**** DOCUMENTO
Num artigo que passou injustamente despercebido, o cientista político Francis Fukuyama lamentou, em outubro do ano passado, que os Estados Unidos tenham se tornado um "Estado de tribunais e partidos". Com essa definição, ele pretendeu designar um regime democrático que falhou "em se adaptar a circunstâncias externas cambiantes, seja em razão de inflexibilidades intelectuais ou da capacidade das elites no poder de proteger suas posições e bloquear a mudança". O texto, intitulado América em Decadência, apareceu na prestigiosa revista americana Foreign Affairs.
********
**** INFORMAÇÕES FORNECIDAS
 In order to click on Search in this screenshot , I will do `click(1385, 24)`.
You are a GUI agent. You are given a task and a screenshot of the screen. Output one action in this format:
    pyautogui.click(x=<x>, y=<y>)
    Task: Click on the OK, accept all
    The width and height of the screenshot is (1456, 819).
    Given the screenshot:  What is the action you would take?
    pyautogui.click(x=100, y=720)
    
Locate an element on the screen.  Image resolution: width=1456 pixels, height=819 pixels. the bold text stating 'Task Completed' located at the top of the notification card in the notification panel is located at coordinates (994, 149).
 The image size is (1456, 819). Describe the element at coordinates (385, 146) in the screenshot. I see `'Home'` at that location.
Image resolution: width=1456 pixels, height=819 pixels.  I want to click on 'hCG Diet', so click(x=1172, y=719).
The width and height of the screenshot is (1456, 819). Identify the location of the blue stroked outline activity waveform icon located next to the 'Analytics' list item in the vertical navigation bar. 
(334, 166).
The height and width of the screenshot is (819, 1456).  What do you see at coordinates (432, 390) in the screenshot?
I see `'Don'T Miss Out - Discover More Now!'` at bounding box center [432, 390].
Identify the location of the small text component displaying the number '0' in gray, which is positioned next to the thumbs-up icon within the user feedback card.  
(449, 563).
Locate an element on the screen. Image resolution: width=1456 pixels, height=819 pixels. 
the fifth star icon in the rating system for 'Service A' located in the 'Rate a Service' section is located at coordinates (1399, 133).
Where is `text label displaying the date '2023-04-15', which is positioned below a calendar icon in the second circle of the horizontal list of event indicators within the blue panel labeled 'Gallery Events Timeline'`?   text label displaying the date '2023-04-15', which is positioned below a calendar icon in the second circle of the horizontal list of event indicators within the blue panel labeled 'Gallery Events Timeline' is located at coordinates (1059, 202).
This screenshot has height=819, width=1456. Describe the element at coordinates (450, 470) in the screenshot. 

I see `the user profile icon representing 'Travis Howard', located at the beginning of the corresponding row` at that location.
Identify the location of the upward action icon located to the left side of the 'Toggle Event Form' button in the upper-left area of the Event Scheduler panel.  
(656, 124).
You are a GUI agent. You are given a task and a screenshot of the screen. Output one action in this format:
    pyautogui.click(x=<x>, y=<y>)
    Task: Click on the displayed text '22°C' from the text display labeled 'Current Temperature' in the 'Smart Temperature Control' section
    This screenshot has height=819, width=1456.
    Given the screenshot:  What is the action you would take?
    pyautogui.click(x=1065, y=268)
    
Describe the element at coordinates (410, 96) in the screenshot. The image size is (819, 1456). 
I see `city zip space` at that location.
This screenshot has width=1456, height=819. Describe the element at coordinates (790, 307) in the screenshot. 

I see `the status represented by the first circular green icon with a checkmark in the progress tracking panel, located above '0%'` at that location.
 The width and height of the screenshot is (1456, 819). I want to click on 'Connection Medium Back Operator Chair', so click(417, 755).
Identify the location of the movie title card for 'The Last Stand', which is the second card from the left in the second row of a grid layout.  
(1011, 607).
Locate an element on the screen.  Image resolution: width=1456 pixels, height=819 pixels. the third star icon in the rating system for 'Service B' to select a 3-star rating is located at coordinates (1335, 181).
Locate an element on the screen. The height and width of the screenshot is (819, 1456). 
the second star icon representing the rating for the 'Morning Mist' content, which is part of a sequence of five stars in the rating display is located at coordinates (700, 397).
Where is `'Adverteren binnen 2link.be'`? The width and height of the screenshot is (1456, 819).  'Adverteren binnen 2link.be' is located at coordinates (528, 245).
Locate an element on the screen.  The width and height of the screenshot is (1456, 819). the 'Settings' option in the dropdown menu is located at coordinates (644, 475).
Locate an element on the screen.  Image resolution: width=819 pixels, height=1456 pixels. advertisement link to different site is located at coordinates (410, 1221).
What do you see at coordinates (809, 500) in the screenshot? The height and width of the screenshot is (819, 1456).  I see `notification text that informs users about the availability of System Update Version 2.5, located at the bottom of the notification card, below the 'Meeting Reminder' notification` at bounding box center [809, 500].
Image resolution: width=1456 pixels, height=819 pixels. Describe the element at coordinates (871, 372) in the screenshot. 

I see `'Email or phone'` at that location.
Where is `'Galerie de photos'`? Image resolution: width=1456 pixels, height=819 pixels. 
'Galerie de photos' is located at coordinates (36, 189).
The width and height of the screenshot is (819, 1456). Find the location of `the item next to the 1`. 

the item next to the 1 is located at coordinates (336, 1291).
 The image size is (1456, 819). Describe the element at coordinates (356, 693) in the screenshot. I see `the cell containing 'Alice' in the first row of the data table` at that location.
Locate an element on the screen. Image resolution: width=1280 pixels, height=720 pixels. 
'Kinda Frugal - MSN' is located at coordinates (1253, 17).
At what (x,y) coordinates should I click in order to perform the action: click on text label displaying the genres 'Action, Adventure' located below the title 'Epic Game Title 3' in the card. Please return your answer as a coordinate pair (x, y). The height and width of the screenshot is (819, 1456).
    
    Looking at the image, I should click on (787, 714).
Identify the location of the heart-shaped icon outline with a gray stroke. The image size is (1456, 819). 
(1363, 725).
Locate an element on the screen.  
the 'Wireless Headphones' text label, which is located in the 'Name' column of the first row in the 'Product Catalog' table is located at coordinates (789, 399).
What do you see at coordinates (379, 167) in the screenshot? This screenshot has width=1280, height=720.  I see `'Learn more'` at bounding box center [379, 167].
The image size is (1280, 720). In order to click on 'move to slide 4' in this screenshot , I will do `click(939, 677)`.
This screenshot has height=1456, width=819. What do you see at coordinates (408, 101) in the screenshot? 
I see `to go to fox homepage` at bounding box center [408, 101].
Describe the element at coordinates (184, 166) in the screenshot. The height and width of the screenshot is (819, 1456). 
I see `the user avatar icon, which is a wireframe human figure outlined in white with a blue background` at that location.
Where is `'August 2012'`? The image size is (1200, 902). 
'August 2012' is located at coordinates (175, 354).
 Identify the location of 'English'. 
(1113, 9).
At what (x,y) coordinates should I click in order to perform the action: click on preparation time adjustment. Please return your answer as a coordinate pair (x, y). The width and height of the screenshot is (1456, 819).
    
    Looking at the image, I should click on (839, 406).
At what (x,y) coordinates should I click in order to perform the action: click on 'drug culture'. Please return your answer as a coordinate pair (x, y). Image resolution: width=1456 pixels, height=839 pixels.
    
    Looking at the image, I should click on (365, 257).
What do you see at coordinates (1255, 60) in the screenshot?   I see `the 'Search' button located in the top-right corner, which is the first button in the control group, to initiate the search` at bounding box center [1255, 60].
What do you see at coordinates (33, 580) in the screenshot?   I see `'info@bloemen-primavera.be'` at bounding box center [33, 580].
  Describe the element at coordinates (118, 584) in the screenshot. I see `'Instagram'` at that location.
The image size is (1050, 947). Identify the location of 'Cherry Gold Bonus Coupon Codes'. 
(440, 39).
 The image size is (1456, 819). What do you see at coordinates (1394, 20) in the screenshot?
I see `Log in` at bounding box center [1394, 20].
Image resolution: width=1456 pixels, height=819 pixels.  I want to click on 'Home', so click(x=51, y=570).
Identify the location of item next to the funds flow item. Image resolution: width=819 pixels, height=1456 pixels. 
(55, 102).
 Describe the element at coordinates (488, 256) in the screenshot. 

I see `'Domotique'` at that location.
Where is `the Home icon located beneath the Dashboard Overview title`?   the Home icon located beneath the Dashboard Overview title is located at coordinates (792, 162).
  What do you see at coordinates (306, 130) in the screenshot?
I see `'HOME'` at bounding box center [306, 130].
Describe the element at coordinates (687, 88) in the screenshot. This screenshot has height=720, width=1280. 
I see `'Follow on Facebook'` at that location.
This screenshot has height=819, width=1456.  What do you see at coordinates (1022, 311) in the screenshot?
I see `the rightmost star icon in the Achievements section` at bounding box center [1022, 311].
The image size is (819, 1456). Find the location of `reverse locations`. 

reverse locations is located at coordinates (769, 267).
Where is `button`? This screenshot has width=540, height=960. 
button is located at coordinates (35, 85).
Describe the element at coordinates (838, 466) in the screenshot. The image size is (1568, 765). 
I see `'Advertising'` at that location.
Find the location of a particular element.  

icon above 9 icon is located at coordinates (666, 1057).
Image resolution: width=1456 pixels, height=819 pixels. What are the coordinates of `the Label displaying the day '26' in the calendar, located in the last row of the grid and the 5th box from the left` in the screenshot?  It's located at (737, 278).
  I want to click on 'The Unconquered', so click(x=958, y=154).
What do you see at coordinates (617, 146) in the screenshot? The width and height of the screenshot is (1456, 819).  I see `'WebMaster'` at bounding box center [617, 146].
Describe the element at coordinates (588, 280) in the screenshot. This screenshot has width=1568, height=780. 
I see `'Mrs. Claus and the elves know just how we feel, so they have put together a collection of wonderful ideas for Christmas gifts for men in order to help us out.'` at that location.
********
PROBLEMAS E TAREFAS:
- 1) Reproduza sem alterações o trecho dos registros que começa na linha que contém "The width and height of the screenshot is (819, 1456)." e termina na linha que contém "coordinates (1253, 17).", incluindo as duas.
- 2) Dê continuidade ao texto sobre o artigo de Fukuyama a partir da última frase apresentada.

RESPOSTAS POR TAREFA:
- 1)
The width and height of the screenshot is (819, 1456). Find the location of `the item next to the 1`. 

the item next to the 1 is located at coordinates (336, 1291).
 The image size is (1456, 819). Describe the element at coordinates (356, 693) in the screenshot. I see `the cell containing 'Alice' in the first row of the data table` at that location.
Locate an element on the screen. Image resolution: width=1280 pixels, height=720 pixels. 
'Kinda Frugal - MSN' is located at coordinates (1253, 17).

- 2)
A fim de ilustrar sua tese, Fukuyama - mais conhecido por ter dito nos anos 1990 que a queda do Muro de Berlim representava o "fim da história", impressão prontamente desmentida pelos fatos - lançou mão de um exemplo mundialmente famoso: o fim das leis de segregação racial. O primeiro passo nessa direção, lembrou, foi uma decisão da Suprema Corte, em 1954, em favor de um pequeno grupo de pais e filhos que tinham o acesso à educação pública negado com base em critérios de cor de pele.
"O que é notável", escreveu Fukuyama, " é que uma das mais importantes mudanças nas políticas públicas americanas começou não porque o Congresso como representante do povo americano aprovou-a, mas porque indivíduos litigaram por meio do sistema judicial para mudar as regras".
Basta substituir a expressão "fim da segregação" por "casamento gay" para perceber que o estado de coisas descrito por Fukuyama está em pleno vigor. No Brasil, com sua democracia infinitamente mais disfuncional que a americana, é provável que a revolução nos direitos civis representada pelo movimento LGBT tenha de seguir o mesmo caminho. Não há outro jeito de contornar a muralha medieval erguida no Congresso por evangélicos e conservadores de todas as plumagens.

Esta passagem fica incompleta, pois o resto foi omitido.